Vitamin D deficiency is associated with airway remodelling and altered lung structure and function

The prevalence of vitamin D deficiency is high all over the world and there is now a large body of evidence linking vitamin D deficiency to chronic conditions, including autoimmune, infectious, cardiovascular and respiratory disease. Of relevance to chronic respiratory disease, some studies have shown that vitamin D deficiency is more prevalent in patients with asthma. Lower vitamin D levels are also associated with reduced lung function, increased asthma exacerbations and airway remodelling. In asthma, structural alterations in the lung have origins in early life, and factors that influence lung development may alter lung function and cause an increased susceptibility to disease in the long term.

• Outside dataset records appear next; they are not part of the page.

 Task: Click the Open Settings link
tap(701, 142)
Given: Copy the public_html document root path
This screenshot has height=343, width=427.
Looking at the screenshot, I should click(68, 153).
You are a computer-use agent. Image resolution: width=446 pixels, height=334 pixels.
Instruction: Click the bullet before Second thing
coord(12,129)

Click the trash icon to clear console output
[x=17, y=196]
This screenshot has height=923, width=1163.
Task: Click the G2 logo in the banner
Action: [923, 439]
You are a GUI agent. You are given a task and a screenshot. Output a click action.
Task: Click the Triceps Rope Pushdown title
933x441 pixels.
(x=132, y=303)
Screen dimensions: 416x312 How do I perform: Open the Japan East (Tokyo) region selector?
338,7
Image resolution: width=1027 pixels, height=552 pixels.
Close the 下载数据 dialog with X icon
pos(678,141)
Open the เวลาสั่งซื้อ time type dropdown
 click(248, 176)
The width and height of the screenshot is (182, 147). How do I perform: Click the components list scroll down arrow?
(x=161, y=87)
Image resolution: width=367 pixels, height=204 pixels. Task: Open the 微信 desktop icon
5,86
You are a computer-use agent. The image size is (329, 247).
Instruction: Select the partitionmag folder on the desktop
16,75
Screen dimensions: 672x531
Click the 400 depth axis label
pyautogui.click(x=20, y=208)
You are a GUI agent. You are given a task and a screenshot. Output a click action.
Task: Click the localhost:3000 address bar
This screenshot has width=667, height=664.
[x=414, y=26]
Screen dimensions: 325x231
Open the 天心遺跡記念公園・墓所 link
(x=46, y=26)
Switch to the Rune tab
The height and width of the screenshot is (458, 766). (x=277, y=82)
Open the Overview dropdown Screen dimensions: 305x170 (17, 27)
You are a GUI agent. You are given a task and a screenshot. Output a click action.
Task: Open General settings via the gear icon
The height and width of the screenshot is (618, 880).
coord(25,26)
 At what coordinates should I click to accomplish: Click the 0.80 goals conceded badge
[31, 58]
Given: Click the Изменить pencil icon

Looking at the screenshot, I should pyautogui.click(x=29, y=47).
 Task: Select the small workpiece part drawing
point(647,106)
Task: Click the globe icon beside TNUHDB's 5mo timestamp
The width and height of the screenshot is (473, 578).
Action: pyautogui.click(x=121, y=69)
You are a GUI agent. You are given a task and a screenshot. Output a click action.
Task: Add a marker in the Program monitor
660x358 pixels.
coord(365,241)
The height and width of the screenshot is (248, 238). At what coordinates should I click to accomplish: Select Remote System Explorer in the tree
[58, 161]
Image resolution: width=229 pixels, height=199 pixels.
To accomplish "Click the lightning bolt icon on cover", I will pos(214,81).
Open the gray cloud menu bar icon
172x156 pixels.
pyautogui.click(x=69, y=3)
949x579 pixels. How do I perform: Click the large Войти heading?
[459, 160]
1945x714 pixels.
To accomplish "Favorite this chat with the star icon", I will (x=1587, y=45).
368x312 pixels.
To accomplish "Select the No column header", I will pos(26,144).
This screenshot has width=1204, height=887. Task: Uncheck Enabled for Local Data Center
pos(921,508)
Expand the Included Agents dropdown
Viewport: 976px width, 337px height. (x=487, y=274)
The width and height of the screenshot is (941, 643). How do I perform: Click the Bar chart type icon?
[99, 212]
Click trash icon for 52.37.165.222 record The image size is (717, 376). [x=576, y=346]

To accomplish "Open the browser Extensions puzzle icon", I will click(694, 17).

Vitamin D may be a factor affecting lung development, and maternal vitamin D deficiency may therefore contribute to asthma pathogenesis in children.

This thesis examines the link between early-life vitamin D deficiency with airway remodelling and lung structure and function outcomes; as well as the role of vitamin D deficiency in chronic allergic airways disease. Specifically, this thesis addresses the hypotheses that 1) whole-life vitamin D deficiency impairs lung structure and function, and causes airway remodelling and airway hyperresponsiveness; 2) impairment in lung structure and function is caused by altered lung development as a result of vitamin D deficiency in utero; 3) vitamin D deficiency alters the expression of genes involved in airway remodelling; and 4) vitamin D deficiency exacerbates respiratory outcomes in chronic allergic airways disease.

The development of a physiologically relevant mouse model of vitamin D deficiency, together with the establishment of an in utero and postnatal exposure model allowed for the investigation of early-life vitamin D status on lung structure and function. Vitamin D deficiency caused airway hyperresponsiveness in adult female mice and this was accompanied by an increase in airway smooth muscle mass, as well as smaller lung volume and altered lung structure. In utero vitamin D deficiency was sufficient to cause these changes. The use of an established protocol for development of a chronic asthma model, using the common aeroallergen house dust mite, showed that vitamin D deficiency increased airway hyperresponsiveness and inflammation, but did not increase airway smooth muscle mass. Transcriptome sequencing via RNA-Seq demonstrated that vitamin D deficiency altered gene pathways involved in lung development and inflammation. Midline 1 was further identified as a potential mediator of asthma that is modulated by vitamin D.

This study provides evidence that early life vitamin D deficiency has long term impacts on lung health. While postnatal supplementation may reduce inflammation, it may not be sufficient to alter lung structure defects, which are likely to be established early in life. Vitamin D deficiency has the propensity to modulate gene expression and this study has identified potential markers of disease modified by vitamin D. These results add substantially to the growing body of literature which implicates vitamin D deficiency in chronic lung disease and highlights the importance of vitamin D not only in disease, but also in lung development.